= 1630 Crete earthquake =

Natural disaster

The 1630 Crete earthquake reportedly occurred at around 09:00 on 9 March 1630 in the Kythira Strait, off the coast of Crete. Until the mid-1990s, the earthquake had traditionally been referred to as the 1629 Crete earthquake, which had been documented to have occurred at about 10:00 on Saturday 27 February 1629. Extensive research by several experts on the subject since the late 1980s has revealed that a calculation error mis-dated the occurrence by several days and a year.

==Background==
The exact epicentre of the earthquake is unknown, although it has been cited to have been in the Kythira Strait. The Venetians, who ruled Crete at the time, recorded it as a major earthquake, and it has been cited as one of three major earthquakes to have taken place in the Antikythira seismic gap, the others occurring in 1750 and 1798.

==Description==
Greek seismological reports indicated that the earthquake occurred on 27 February 1629, resulting in extensive losses to property in much of Crete, and also causing a few deaths in Heraklion, where houses fell down, trapping people. Churches experienced significant damage.
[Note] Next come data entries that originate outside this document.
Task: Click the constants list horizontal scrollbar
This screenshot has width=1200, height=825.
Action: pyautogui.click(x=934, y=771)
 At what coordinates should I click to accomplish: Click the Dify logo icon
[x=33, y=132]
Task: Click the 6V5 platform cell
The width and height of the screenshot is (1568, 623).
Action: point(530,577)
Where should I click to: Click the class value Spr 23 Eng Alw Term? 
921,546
In 1893, De Viazis unearthed a series of official documents of the Venetian Administration of Zakynthos revealing that three captains sailing independently in the strait at the time of the earthquake had reported their observations, which was in the form of tsunami waves travelling in the direction of south and southeast posing threats to their ships. Two reported the "remnants of wrecks and bodies of shipwrecked persons" and ships being affected by a tsunami. Another captain who had landed on the coast of Kythira stated that the people on the island had also experienced earthquake shocks at the same time as the captains had experienced it in the sea, and that it had resulted in some degree of flooding near the pier of the harbour.
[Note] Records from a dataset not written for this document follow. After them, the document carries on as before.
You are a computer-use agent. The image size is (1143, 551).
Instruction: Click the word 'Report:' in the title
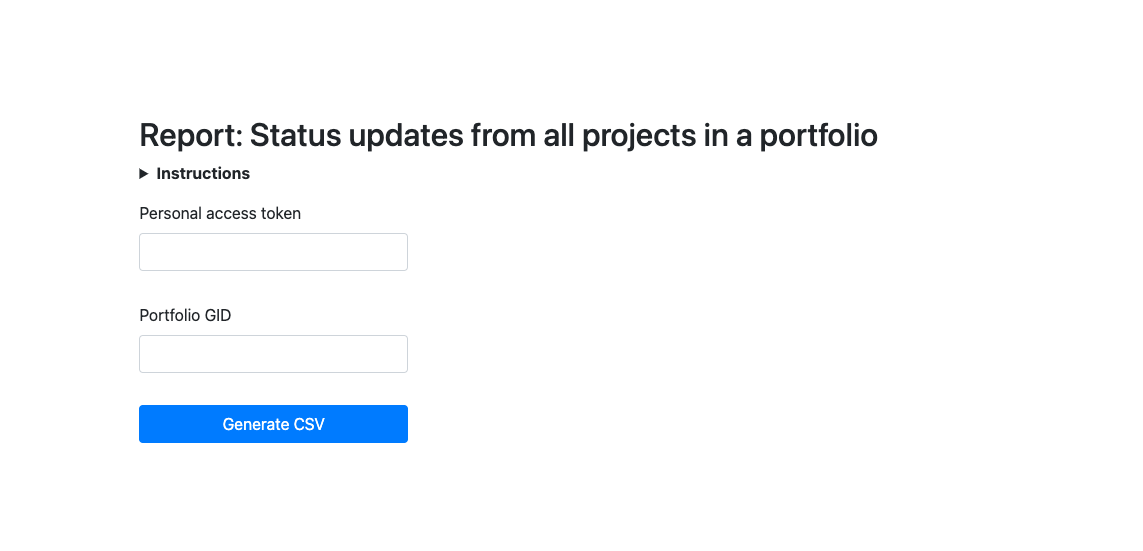(190, 136)
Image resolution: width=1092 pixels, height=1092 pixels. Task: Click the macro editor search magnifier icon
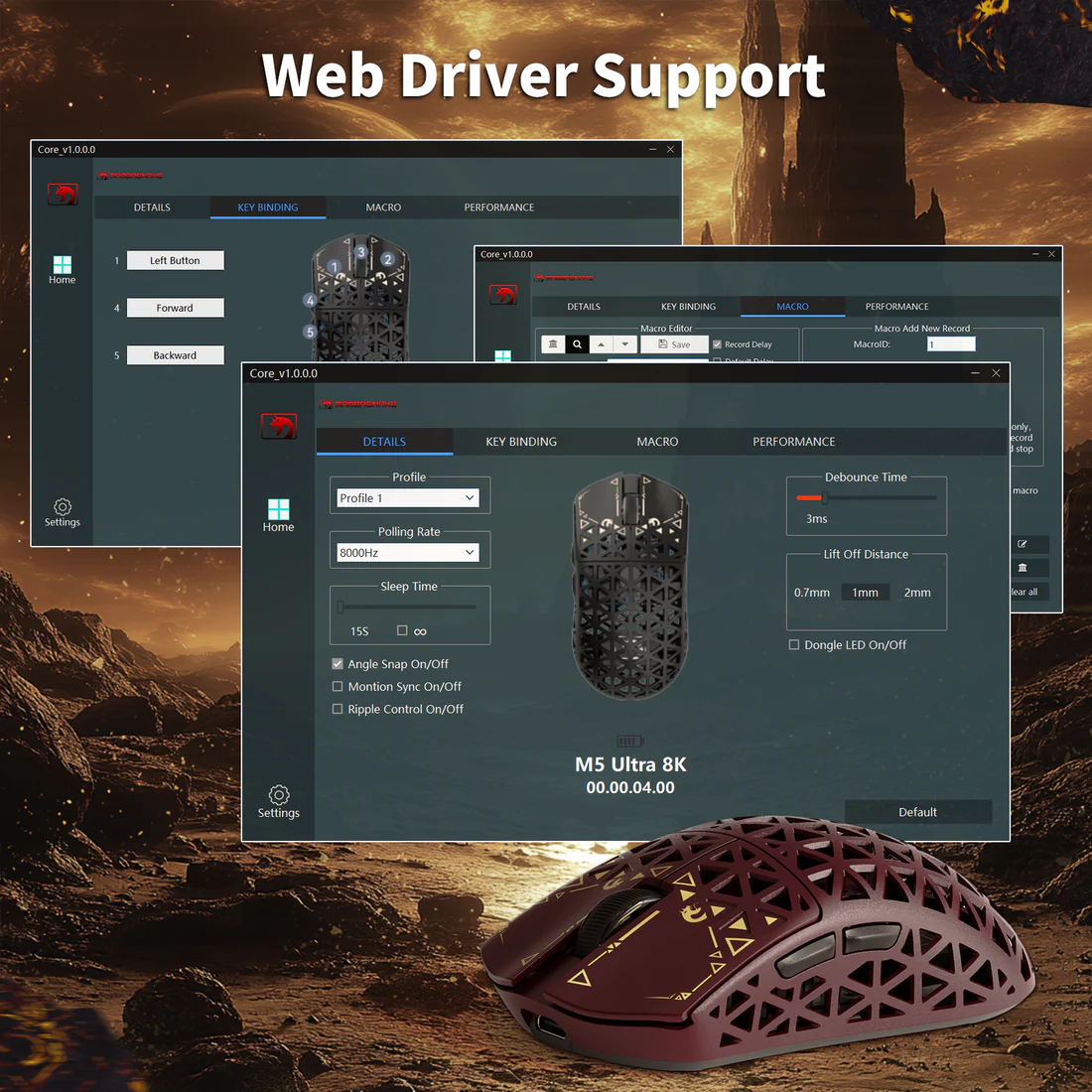coord(577,344)
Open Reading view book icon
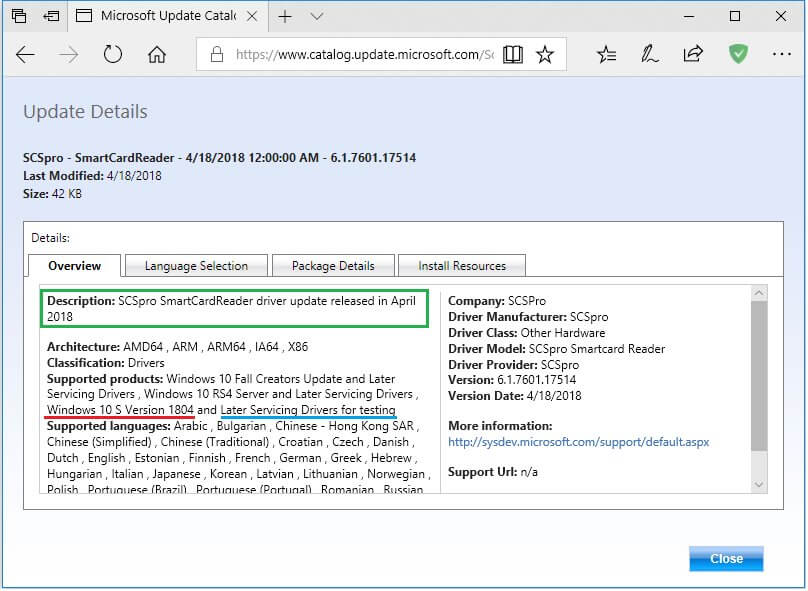808x591 pixels. tap(512, 55)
==Recent findings and corrections==
In 1988, K. G. Tsiknakis published in the Cretica Chronica two previously unpublished accounts of the earthquake. In 1994, after conducting further research, Tsiknakis stated that he believed the previously established year of the earthquake was wrong, and it was in fact 1630. In 1997 and 2003, Papazachos and Papazachou stated that they believed the date was 10 March 1630, which has since been moved back a day. In 2010, Papadopoulos and others reported that tsunamis had been recorded when strong earthquakes struck the area between the Peloponnese and Crete, not only on 9 March 1630 but also on 6 February 1866, and 20 September 1867.